- INSTRUCTIONS FOR THE TASK -
A stretch of the entries below is to be set down exactly, running from the line with "Screen dimensions: 1568x523 How" through the line with "Given: Toggle checkbox", both included, and no other line.

Items listed in a dataset
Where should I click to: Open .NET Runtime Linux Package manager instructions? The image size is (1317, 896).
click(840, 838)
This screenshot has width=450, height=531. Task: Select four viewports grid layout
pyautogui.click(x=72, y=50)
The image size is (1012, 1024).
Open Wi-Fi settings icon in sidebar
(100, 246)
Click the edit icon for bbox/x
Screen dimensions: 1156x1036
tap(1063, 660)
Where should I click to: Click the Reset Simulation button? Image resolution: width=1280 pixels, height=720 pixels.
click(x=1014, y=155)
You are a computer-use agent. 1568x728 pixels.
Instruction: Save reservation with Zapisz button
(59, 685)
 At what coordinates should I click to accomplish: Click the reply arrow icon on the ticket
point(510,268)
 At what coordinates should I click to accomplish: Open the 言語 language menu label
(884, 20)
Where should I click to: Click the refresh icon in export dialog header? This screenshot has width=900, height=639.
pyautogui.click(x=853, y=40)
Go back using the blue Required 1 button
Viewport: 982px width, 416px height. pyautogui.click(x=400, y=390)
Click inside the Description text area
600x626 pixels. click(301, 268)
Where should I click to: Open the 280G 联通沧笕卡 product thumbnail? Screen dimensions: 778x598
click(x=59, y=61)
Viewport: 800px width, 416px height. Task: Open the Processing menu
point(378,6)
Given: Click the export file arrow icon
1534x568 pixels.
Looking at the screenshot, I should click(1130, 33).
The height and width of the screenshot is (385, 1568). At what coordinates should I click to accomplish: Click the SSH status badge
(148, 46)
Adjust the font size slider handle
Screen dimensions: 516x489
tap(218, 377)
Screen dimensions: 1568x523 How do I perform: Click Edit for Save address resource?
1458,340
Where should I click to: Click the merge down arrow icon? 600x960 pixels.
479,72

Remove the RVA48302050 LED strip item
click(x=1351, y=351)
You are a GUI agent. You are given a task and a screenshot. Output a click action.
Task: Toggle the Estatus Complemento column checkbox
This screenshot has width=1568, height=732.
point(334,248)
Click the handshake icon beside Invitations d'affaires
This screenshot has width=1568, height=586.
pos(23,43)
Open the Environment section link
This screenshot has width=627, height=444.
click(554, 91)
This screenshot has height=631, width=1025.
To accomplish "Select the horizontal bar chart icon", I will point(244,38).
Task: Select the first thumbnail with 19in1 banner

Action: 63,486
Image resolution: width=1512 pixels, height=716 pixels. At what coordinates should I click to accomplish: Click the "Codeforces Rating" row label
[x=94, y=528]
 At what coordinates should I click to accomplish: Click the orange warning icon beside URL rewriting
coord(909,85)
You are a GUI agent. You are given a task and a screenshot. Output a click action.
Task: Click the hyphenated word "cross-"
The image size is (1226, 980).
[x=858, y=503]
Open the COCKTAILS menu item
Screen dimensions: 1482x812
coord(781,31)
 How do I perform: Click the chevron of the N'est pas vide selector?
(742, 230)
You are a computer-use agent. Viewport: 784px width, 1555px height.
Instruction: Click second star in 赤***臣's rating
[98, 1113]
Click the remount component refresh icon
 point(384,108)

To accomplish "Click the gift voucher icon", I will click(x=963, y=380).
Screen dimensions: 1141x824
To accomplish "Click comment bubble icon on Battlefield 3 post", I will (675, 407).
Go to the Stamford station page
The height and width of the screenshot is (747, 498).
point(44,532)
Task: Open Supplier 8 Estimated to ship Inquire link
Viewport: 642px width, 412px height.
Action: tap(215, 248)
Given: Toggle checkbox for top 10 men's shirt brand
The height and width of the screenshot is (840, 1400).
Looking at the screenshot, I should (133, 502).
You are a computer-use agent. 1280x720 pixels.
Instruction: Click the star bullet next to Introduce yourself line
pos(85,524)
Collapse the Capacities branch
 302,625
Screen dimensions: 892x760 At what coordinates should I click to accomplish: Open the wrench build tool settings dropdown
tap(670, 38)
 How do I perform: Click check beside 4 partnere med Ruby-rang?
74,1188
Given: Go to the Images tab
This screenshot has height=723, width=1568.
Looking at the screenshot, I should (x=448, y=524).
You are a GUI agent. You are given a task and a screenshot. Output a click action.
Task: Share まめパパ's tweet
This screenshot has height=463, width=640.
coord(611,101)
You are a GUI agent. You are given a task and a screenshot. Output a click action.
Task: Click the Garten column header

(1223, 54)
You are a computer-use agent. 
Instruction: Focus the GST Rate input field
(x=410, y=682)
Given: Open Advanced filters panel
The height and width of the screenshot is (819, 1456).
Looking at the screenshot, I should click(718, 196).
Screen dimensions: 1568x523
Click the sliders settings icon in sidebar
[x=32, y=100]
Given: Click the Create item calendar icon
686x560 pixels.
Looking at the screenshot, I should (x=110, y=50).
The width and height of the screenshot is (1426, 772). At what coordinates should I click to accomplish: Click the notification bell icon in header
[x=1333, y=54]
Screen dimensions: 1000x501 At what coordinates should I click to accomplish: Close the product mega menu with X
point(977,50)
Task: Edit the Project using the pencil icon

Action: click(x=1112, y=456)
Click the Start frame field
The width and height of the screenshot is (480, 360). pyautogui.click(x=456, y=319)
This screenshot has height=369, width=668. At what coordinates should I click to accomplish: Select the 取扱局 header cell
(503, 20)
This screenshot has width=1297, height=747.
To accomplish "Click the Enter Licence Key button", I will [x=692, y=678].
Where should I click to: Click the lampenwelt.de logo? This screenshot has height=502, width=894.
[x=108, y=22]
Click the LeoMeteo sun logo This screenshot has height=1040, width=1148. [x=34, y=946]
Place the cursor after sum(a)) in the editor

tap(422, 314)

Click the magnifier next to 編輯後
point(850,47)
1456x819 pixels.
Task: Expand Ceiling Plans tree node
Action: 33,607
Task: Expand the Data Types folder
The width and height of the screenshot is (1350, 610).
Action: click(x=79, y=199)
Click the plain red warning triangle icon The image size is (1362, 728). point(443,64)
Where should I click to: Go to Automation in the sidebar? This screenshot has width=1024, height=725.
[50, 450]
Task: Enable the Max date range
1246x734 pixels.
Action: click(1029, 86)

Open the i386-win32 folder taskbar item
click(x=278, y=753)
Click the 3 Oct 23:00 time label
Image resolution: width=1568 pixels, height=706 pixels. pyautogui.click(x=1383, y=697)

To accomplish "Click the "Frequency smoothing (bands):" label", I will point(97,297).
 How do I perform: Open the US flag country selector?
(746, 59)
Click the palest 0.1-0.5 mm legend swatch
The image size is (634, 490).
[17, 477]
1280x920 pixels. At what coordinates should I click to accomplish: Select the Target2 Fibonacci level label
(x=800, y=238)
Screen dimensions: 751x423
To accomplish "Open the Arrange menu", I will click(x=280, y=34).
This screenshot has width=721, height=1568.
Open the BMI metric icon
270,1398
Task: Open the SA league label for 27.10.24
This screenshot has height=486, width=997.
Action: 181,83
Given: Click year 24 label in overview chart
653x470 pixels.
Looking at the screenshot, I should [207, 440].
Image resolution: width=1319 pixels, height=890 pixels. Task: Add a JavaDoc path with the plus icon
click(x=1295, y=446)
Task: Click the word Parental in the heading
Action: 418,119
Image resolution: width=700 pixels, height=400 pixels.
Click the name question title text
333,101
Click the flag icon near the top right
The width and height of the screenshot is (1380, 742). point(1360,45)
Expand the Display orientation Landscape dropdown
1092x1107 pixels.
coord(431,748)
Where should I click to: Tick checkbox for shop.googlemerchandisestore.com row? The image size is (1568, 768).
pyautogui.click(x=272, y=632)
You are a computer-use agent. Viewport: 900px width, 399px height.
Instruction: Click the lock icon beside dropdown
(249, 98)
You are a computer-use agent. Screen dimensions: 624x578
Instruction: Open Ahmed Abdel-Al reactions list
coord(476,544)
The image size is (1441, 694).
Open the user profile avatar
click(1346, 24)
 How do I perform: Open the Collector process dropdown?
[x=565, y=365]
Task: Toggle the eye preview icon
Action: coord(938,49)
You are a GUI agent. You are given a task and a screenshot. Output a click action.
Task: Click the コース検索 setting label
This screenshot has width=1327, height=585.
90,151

- WRITTEN ANSWER -
Screen dimensions: 1568x523 How do I perform: Click Edit for Save address resource?
1458,340
Where should I click to: Click the merge down arrow icon? 600x960 pixels.
479,72

Remove the RVA48302050 LED strip item
click(x=1351, y=351)
You are a GUI agent. You are given a task and a screenshot. Output a click action.
Task: Toggle the Estatus Complemento column checkbox
This screenshot has width=1568, height=732.
point(334,248)
Click the handshake icon beside Invitations d'affaires
This screenshot has width=1568, height=586.
pos(23,43)
Open the Environment section link
This screenshot has width=627, height=444.
click(554, 91)
This screenshot has height=631, width=1025.
To accomplish "Select the horizontal bar chart icon", I will point(244,38).
Task: Select the first thumbnail with 19in1 banner

Action: 63,486
Image resolution: width=1512 pixels, height=716 pixels. At what coordinates should I click to accomplish: Click the "Codeforces Rating" row label
[x=94, y=528]
 At what coordinates should I click to accomplish: Click the orange warning icon beside URL rewriting
coord(909,85)
You are a GUI agent. You are given a task and a screenshot. Output a click action.
Task: Click the hyphenated word "cross-"
The image size is (1226, 980).
[x=858, y=503]
Open the COCKTAILS menu item
Screen dimensions: 1482x812
coord(781,31)
 How do I perform: Click the chevron of the N'est pas vide selector?
(742, 230)
You are a computer-use agent. Viewport: 784px width, 1555px height.
Instruction: Click second star in 赤***臣's rating
[98, 1113]
Click the remount component refresh icon
 point(384,108)

To accomplish "Click the gift voucher icon", I will click(x=963, y=380).
Screen dimensions: 1141x824
To accomplish "Click comment bubble icon on Battlefield 3 post", I will (675, 407).
Go to the Stamford station page
The height and width of the screenshot is (747, 498).
point(44,532)
Task: Open Supplier 8 Estimated to ship Inquire link
Viewport: 642px width, 412px height.
Action: tap(215, 248)
Given: Toggle checkbox for top 10 men's shirt brand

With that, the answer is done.